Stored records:

Segment Open

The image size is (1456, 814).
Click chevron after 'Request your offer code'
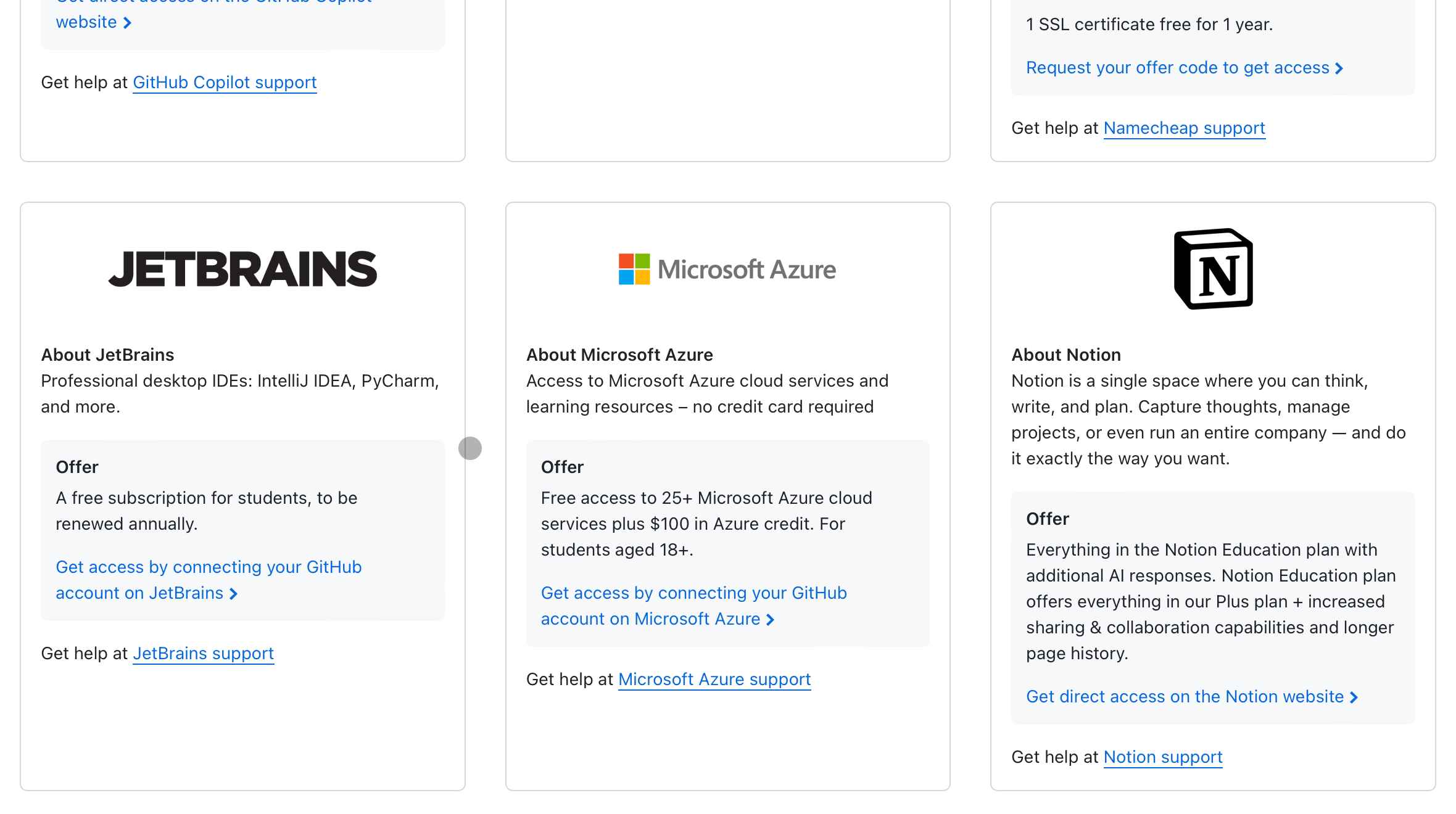click(1339, 68)
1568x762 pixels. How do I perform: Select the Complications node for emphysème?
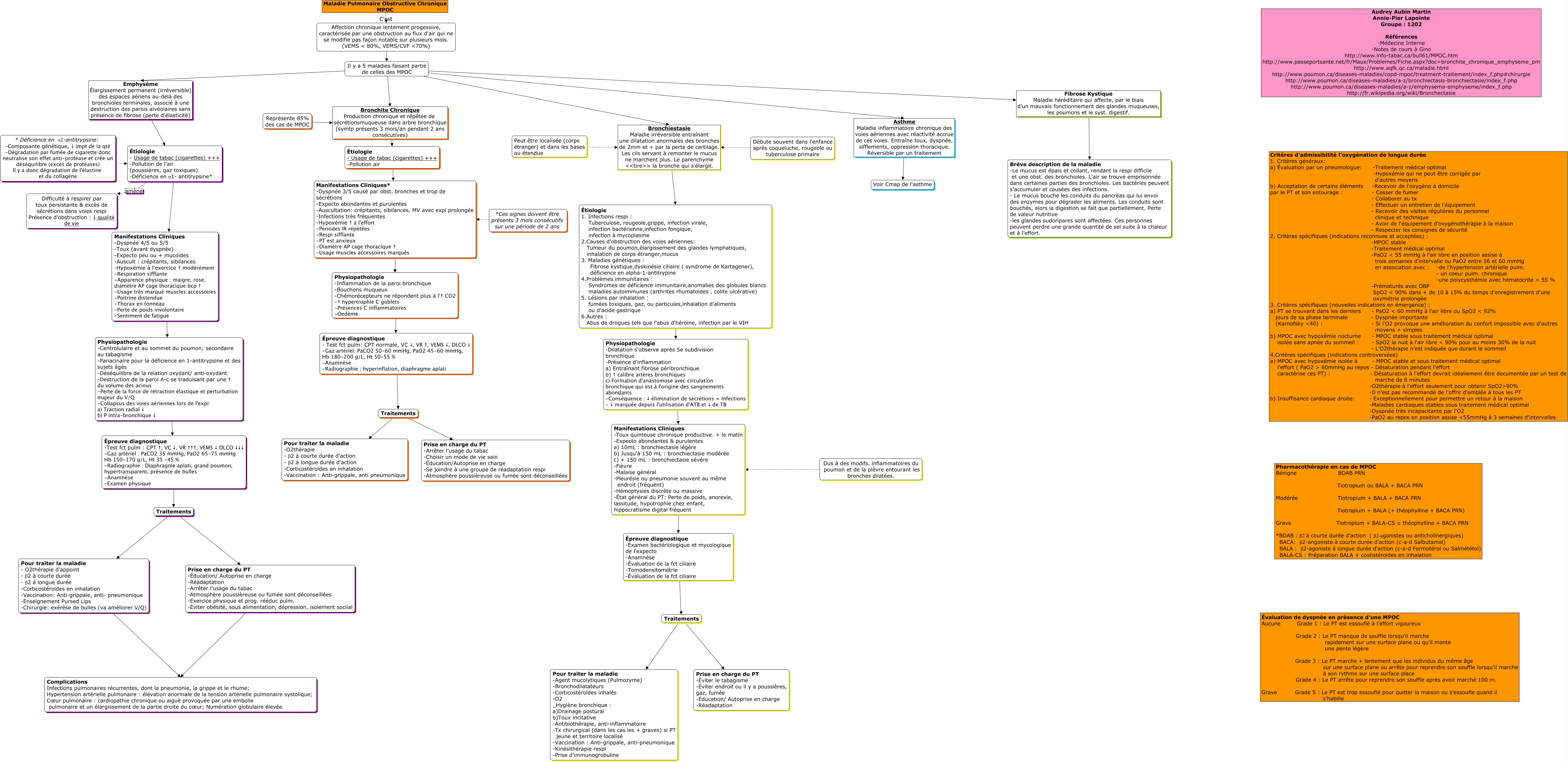[180, 694]
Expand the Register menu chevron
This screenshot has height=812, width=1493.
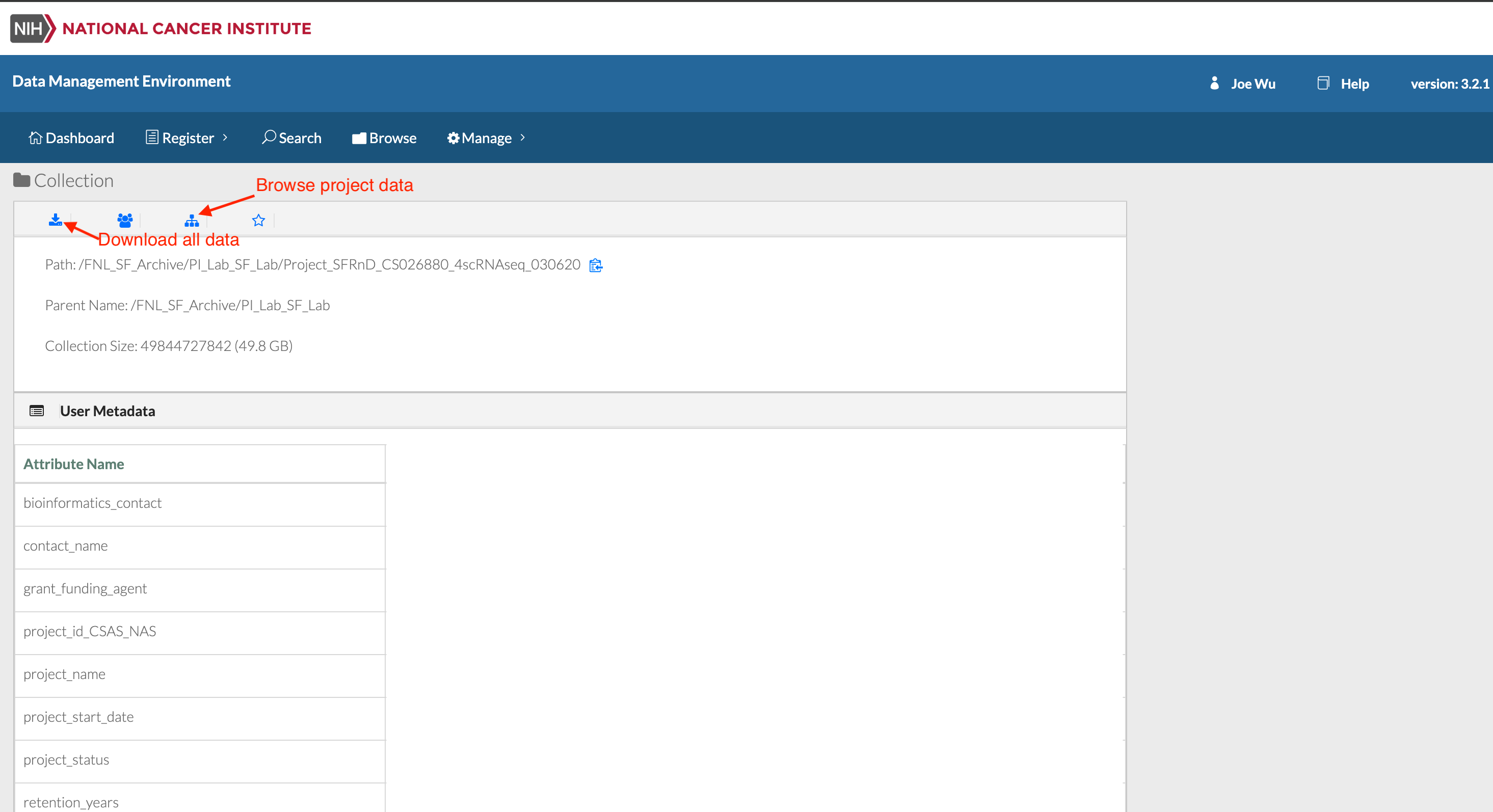225,138
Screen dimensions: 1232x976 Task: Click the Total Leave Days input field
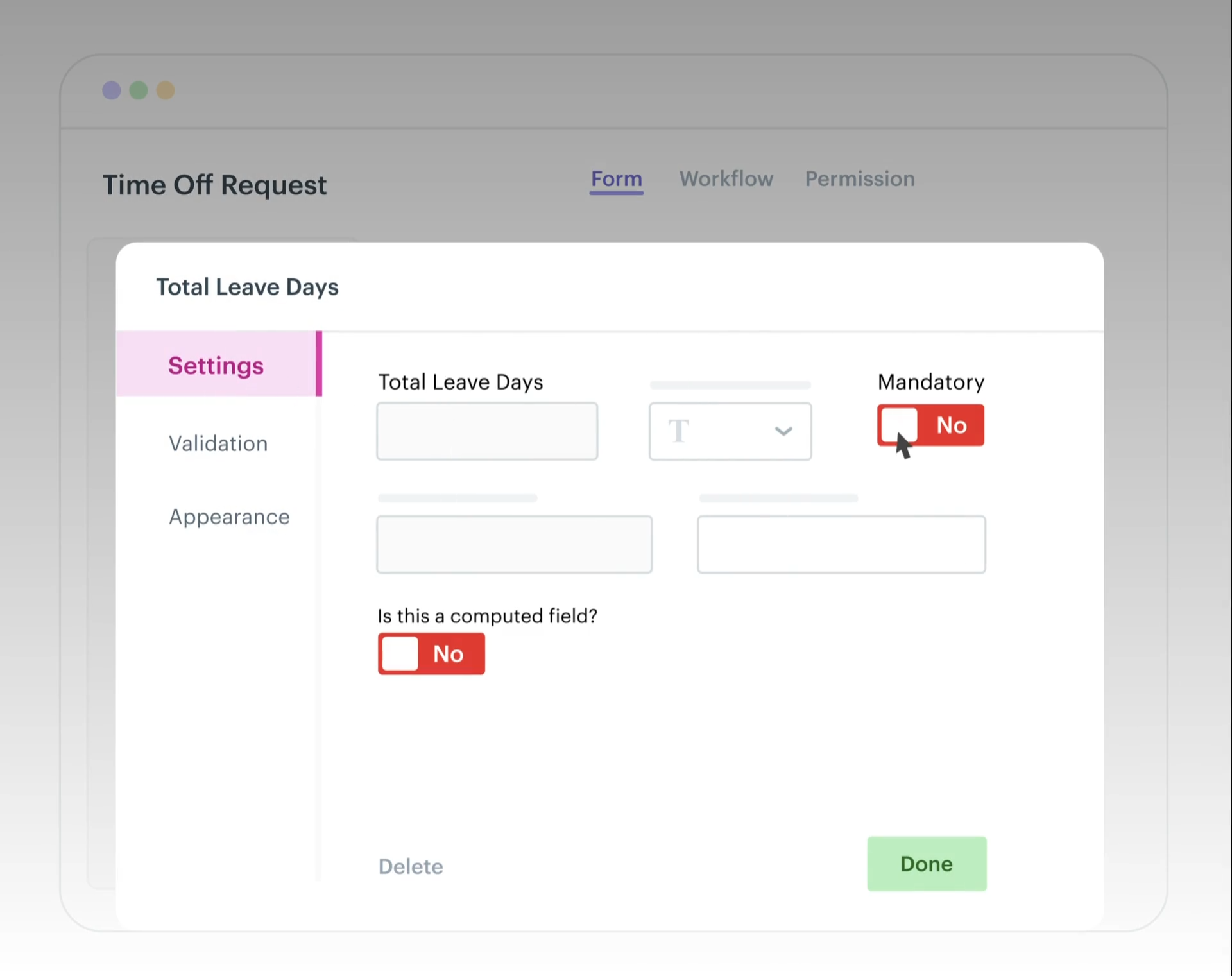[487, 431]
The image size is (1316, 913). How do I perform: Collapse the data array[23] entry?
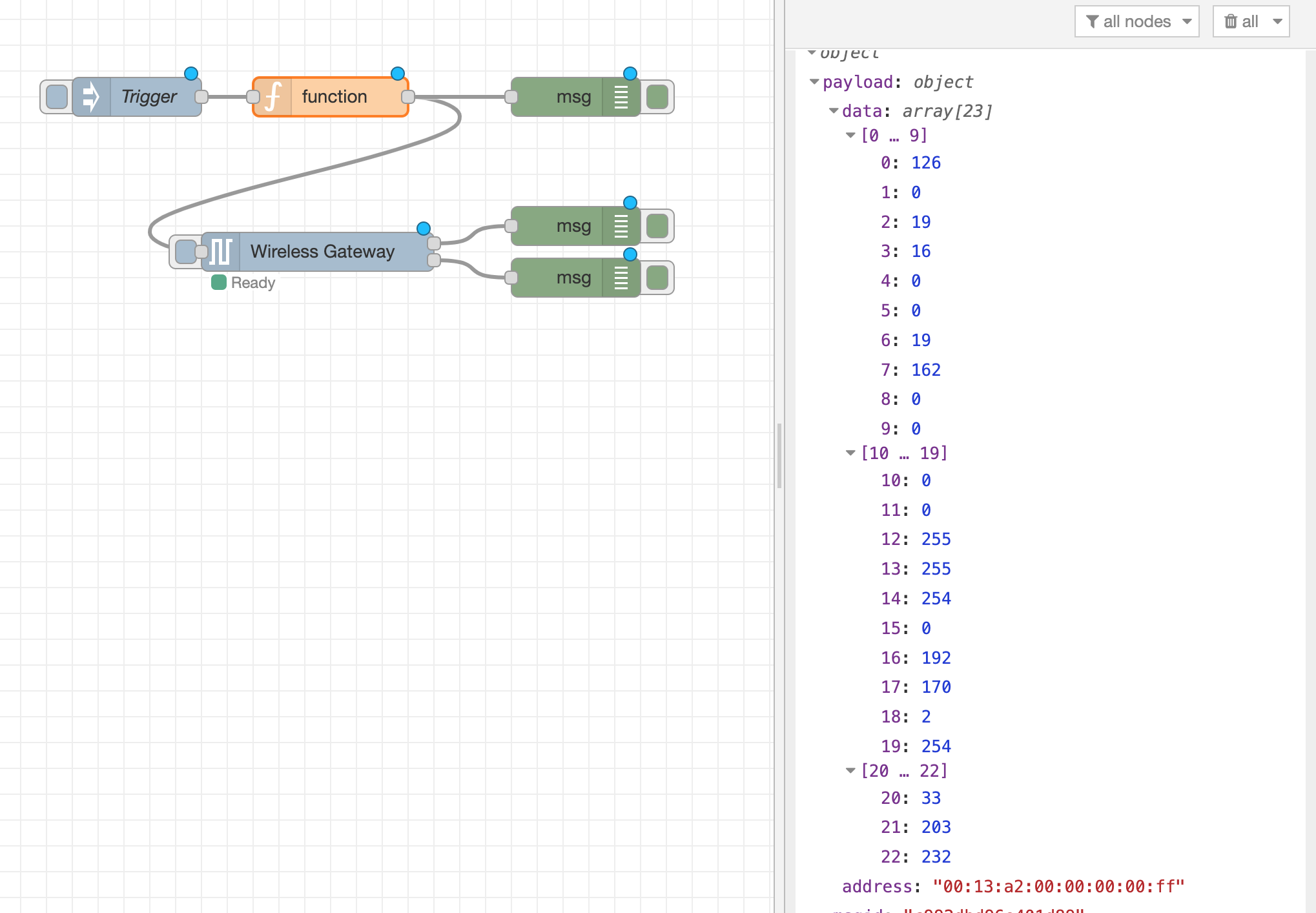click(x=834, y=111)
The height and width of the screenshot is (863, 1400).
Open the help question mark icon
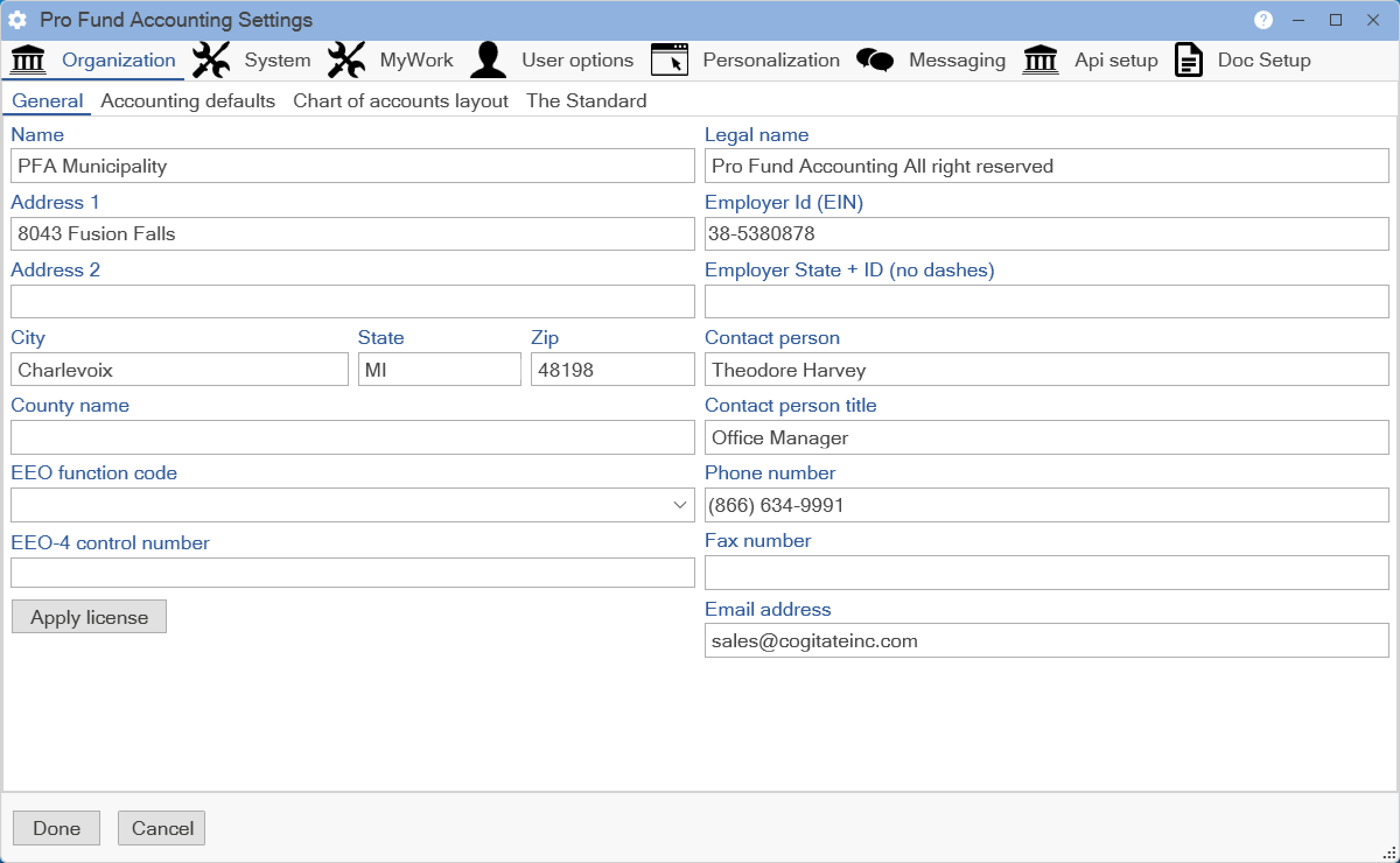pyautogui.click(x=1263, y=20)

Segment Closed

→ **EXERCISE DIRECTIONS**
Give every entry above again, exactly, and keep all pictures out of it.

→ **SOLVED PROBLEM**
The image size is (1456, 814).
Click chevron after 'Request your offer code'
click(1339, 68)
1568x762 pixels. How do I perform: Select the Complications node for emphysème?
[180, 694]
Expand the Register menu chevron
This screenshot has height=812, width=1493.
225,138
Screen dimensions: 1232x976 Task: Click the Total Leave Days input field
[487, 431]
The image size is (1316, 913). How do I perform: Collapse the data array[23] entry?
click(x=834, y=111)
The height and width of the screenshot is (863, 1400).
Open the help question mark icon
pyautogui.click(x=1263, y=20)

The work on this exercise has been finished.